Langsung ke konten utama

Royal Wedding dari Masa ke Masa

PERNIKAHAN keluarga kerajaan, khususnya Inggris, selalu menyita perhatian jutaan orang di dunia. Acara yang hampir selalu digelar secara besar-besaran itu seakan bisa menghipnotis dunia internasional dengan kegiatan bak negeri dongeng dengan venue-venue menarik.

Yang terbaru - dan sudah jadi topik hangat sejak tahun lalu adalah pernikahan Pangeran William dan Kate Middleton yang bakal dihelat di Westminster Abbey, London. Tempat bersejarah ini telah menorehkan sejumlah acara besar yakni pernikahan keluarga kerajaan selama lebih dari 60 tahun terakhir.

Dan berikut ini adalah daftar Royal Wedding selama masa pemerintahan Ratu Elizabeth II, dan apa saja yang terjadi dalam event-event tersebut:

* Putri Margaret dan Antony Armstrong-Jones

Tanggal pernikahan: 6 Mei 1960 di Westminster Abbey, London
Fakta: Saudara perempuan Ratu Elizabeth ini mulai membuka diri soal gagalnya pernikahannya dengan pengawal bernama Peter Townsend tahun 1953, saat dirinya menjadi janda.

Ia kemudian menikah dengan fotografer bernama Antony Armstrong-Jones, yang menciptakan Earl of Snowdon, dalam siaran langsung pertama royal wedding di televisi. Teman-teman mereka juga ikut hadir di acara ini.

Keduanya kemudian dikaruniai dua anak yakni David yang menjadi Chairman dari rumah lelang Cristie, dan pelukis bernama Sarah.

Rumor perselingkuhan mereka mulai merebak pada 1966, dan akhirnya membuat mereka berpisah di tahun 1970-an dan resmi bercerai tahun 1978, ketika Antony menikah lagi. Margaret akhirnya menutup usia di tahun 2002.

* Putri Anne dan Mark Phillips

Tanggal pernikahan: 14 November 1973 di Westminster Abbey, London
Fakta: Anne adalah putri pertama Ratu Elizabeth yang menikah. Ia mengikat janji dengan seorang letnan angkatan bersenjata bernama Mark Philips dalam upacara pernikahan yang berlangsung di Westminster Abbey dan difilmkan secara berwarna serta ditayangkan langsung di seluruh dunia.

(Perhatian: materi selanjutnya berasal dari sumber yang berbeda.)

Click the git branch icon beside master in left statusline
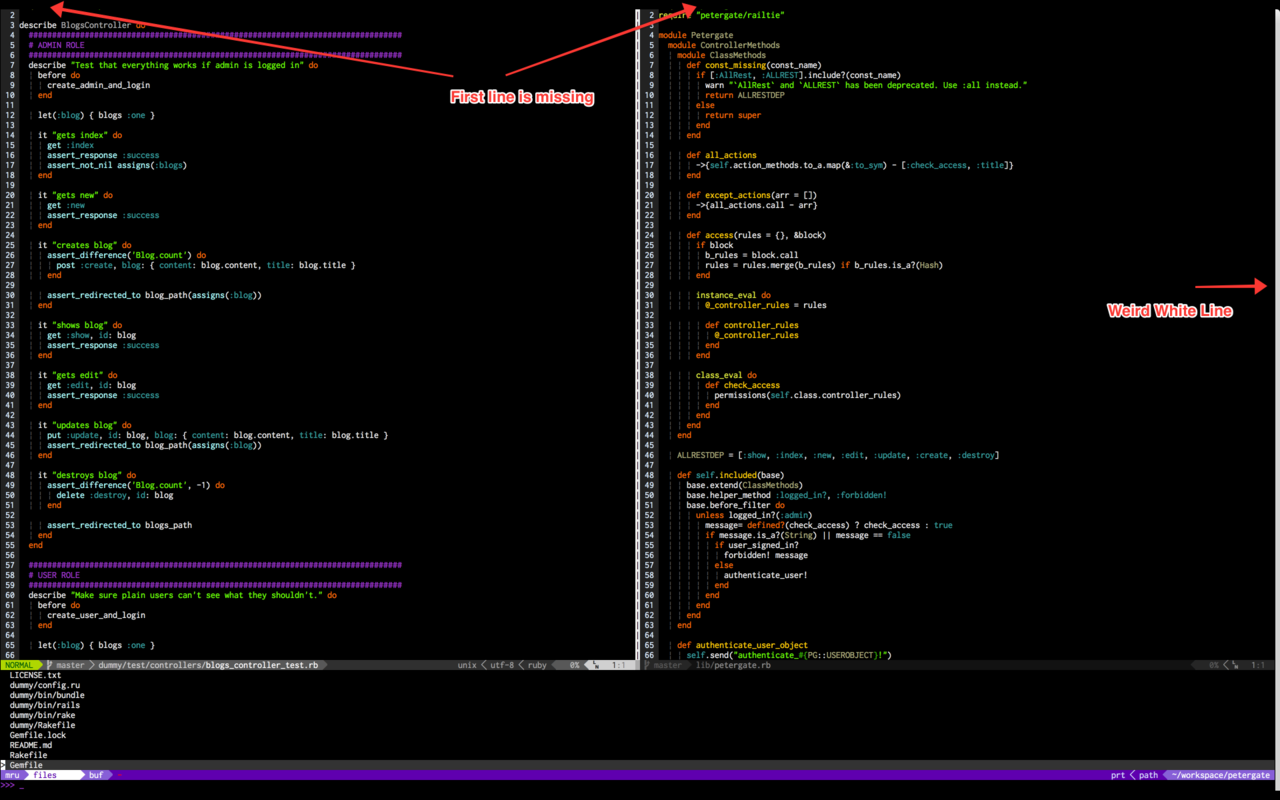 [x=49, y=665]
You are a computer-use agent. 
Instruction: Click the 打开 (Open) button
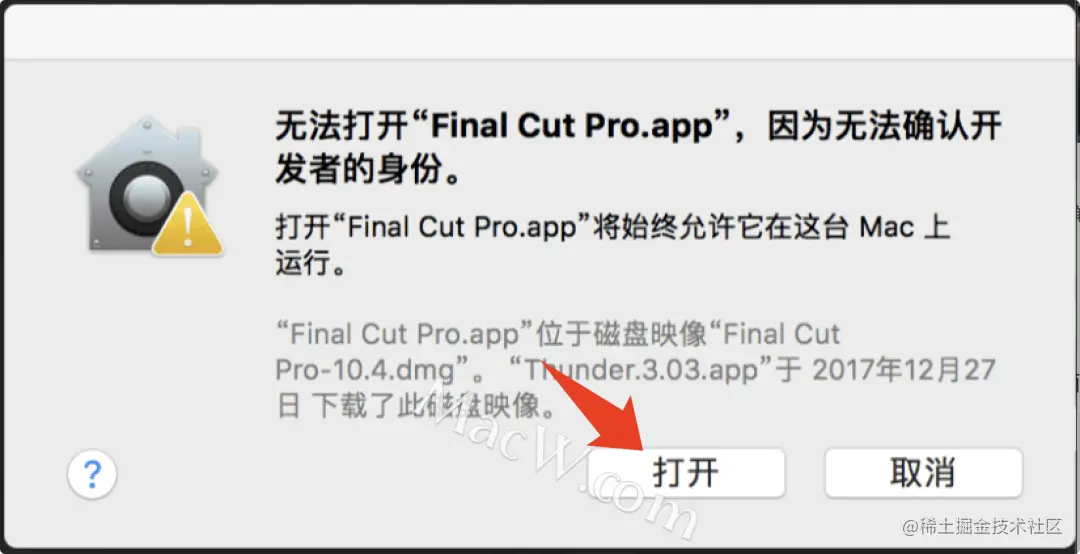coord(686,473)
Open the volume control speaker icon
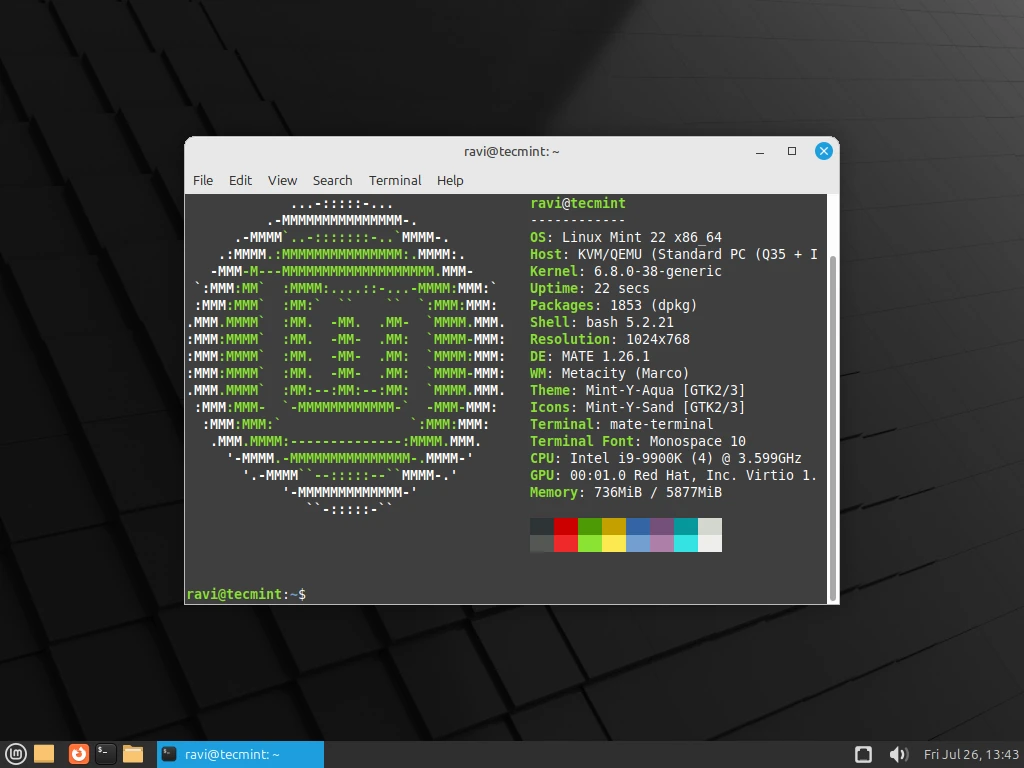The width and height of the screenshot is (1024, 768). (898, 754)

Tidak seperti biasanya, Phillips yang merupakan peraih medali emas berkuda, tidak menambahkan gelar untuk dua anak mereka - Peter dan Zara Phillips. Anne dan Phillips akhirnya bercerai di tahun 1992.

* Pangeran Charles dan Lady Diana Spencer

Tanggal pernikahan: 29 Juli 1981 di St Paul's Cathedral, London
Fakta: Disebut sebagai pernikahan terbesar sepanjang abad 20, sang pewaris tahta kerajaan Inggris menikahi Diana Spencer dalam upacara megah yang dihadiri berbagai kepala negara di seluruh dunia dan keluarga kerajaan. Britain bahkan sampai menetapkan hari tersebut sebagai hari libur nasional dan acaranya sendiri ditayangkan live di seluruh belahan dunia.

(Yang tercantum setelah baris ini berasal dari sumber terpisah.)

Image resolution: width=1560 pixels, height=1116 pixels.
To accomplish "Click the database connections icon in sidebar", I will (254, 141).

Pernikahan tersebut diadakan di St Paul's Cathedral dengan alasan bahwa tempat tersebut lebih mampu menampung lebih banyak orang ketimbang Westminster Abbey. Selain itu juga untuk menghindari rute yang lebih panjang.

Meski tidak memiliki darah biru, namun Diana adalah putri dari seorang earl (gelar di bawah count). Dari pernikahannya dengan Charles, mereka dikaruniai dua putra yakni Pangeran William dan Harry. Sayangnya pernikahan itu tidak abadi. Keduanya berpisah pada 1992 dan bercerai 4 tahun kemudian. Diana meninggal dalam kecelakaan mobil di tahun 1997.

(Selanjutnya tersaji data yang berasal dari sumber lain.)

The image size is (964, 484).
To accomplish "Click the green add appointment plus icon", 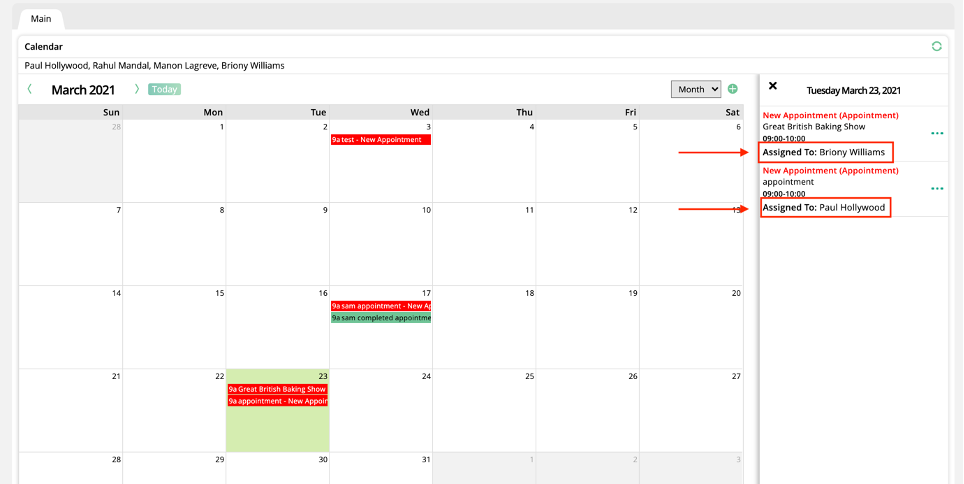I will (x=733, y=89).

* Pangeran Andrew dan Sarah Fergusson

Tanggal pernikahan: 23 Juli 1986 di Westminster Abbey, London
Fakta: Setelah pernikahan Charles, semua mata tertuju pada putra kedua Ratu Elizabeth yang akhirnya menikahi Sarah Fergusson - orang biasa dan merupakan putri dari seorang mayor, lima tahun kemudian. Event skala besar pun diadakan sesuai dengan template pernikahan Charles sebelumnya.

Andrew dianugerahi Duke of York. Mereka kemudian dikaruniai dua anak - Putri Beatrice dan Eugenie. Tapi lagi-lagi pernikahan kerajaan ini tak awet. Andrew dan Sarah bercerai di tahun 1996, namun hubungan mereka tetap dekat.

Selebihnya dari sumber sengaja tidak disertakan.